Top of Provided information

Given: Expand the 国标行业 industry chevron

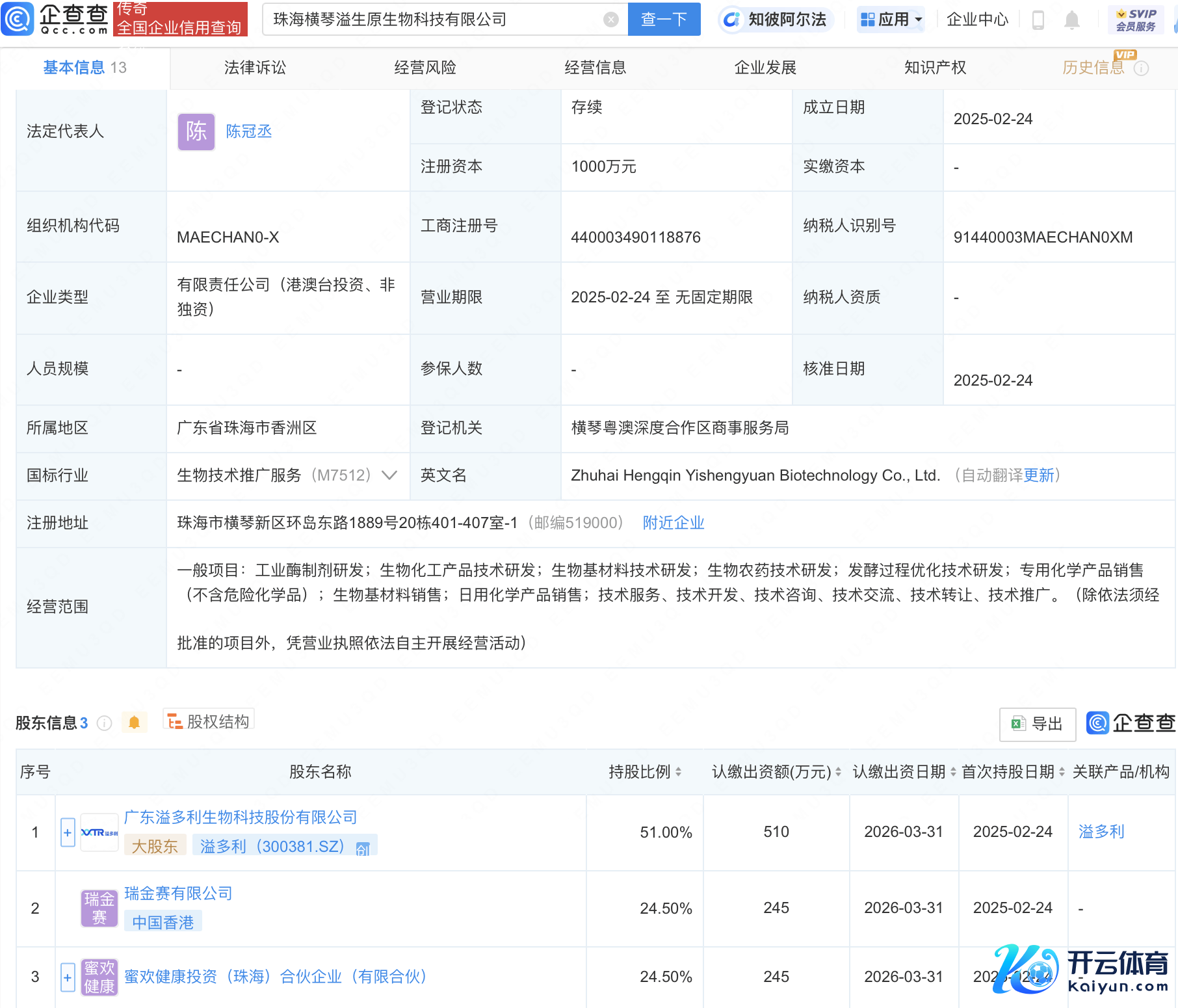Looking at the screenshot, I should tap(389, 475).
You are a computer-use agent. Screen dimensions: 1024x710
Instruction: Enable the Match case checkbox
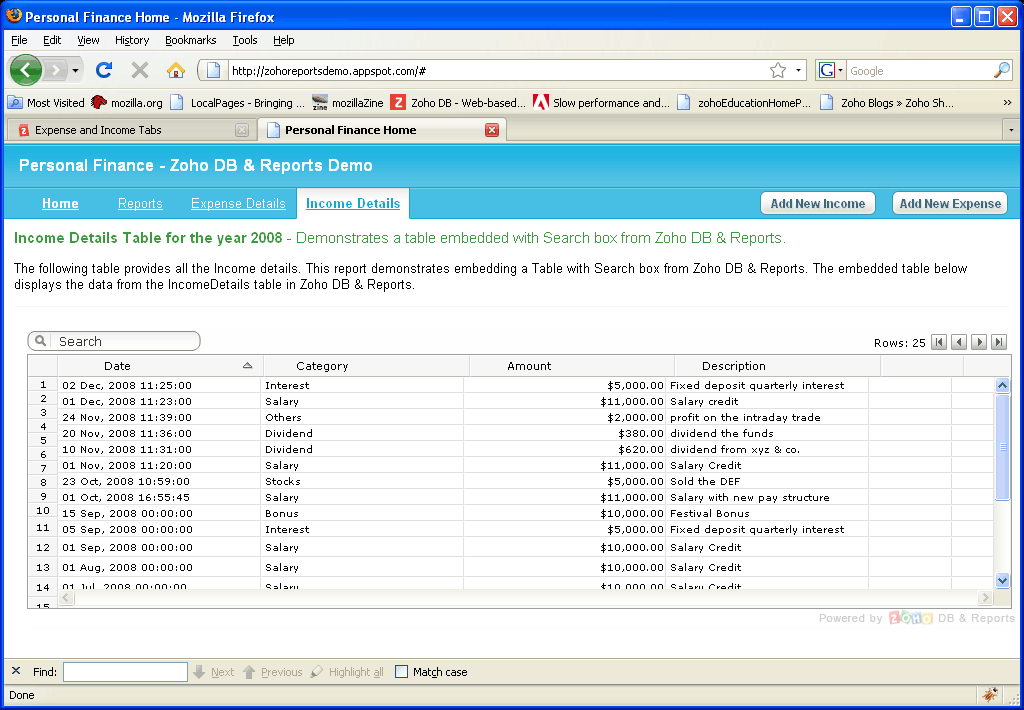[402, 672]
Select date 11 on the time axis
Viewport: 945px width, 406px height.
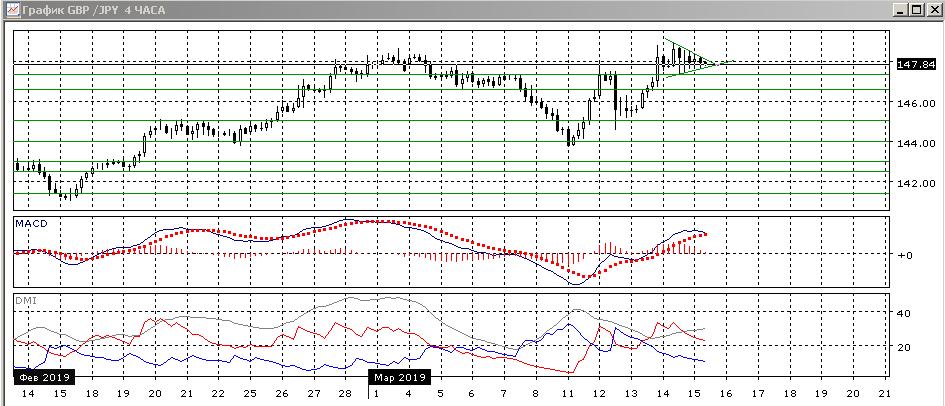coord(569,395)
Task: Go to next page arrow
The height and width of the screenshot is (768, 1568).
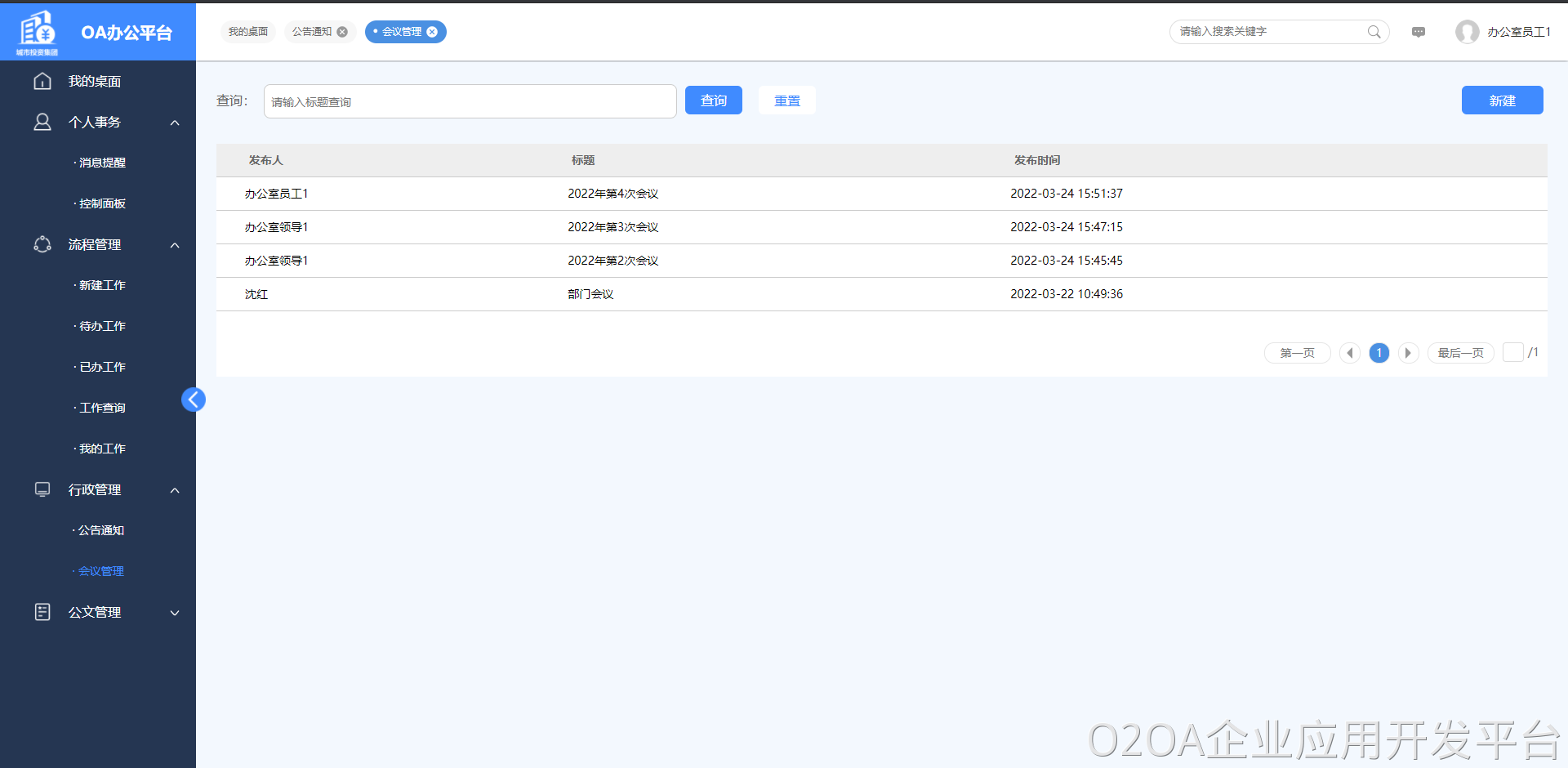Action: point(1408,353)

Bottom of Provided information

Exercise description | Verbatim reproduction of every entry is needed, with the images left out.

Problem solution |
Given: Expand the 国标行业 industry chevron

Looking at the screenshot, I should tap(389, 475).
You are a computer-use agent. Screen dimensions: 1024x710
Instruction: Enable the Match case checkbox
[402, 672]
Select date 11 on the time axis
Viewport: 945px width, 406px height.
coord(569,395)
Task: Go to next page arrow
The height and width of the screenshot is (768, 1568).
Action: point(1408,353)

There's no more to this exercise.